The history of early bee diversification based on five genes plus morphology

Bees, the largest (>16,000 species) and most important radiation of pollinating insects, originated in early to mid-Cretaceous, roughly in synchrony with the angiosperms (flowering plants). Understanding the diversification of the bees and the coevolutionary history of bees and angiosperms requires a well supported phylogeny of bees (as well as angiosperms). We reconstructed a robust phylogeny of bees at the family and subfamily levels using a data set of five genes (4,299 nucleotide sites) plus morphology (109 characters). The molecular data set included protein coding (elongation factor-1α, RNA polymerase II, and LW rhodopsin), as well as ribosomal (28S and 18S) nuclear gene data. Analyses of both the DNA data set and the DNA+morphology data set by parsimony and Bayesian methods yielded a single well supported family-level tree topology that places Melittidae as a paraphyletic group at the base of the phylogeny of bees.

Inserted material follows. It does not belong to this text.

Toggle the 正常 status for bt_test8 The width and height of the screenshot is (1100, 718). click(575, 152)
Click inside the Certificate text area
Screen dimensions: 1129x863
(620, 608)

This topology (“Melittidae-LT basal”) is significantly better than a previously proposed alternative topology (“Colletidae basal”) based both on likelihood and Bayesian methods. Our results have important implications for understanding the early diversification, historical biogeography, host–plant evolution, and fossil record of bees. The earliest branches of bee phylogeny include lineages that are predominantly host–plant specialists, suggesting that host–plant specificity is an ancestral trait in bees. Our results suggest an African origin for bees, because the earliest branches of the tree include predominantly African lineages. These results also help explain the predominance of Melittidae, Apidae, and Megachilidae among the earliest fossil bees.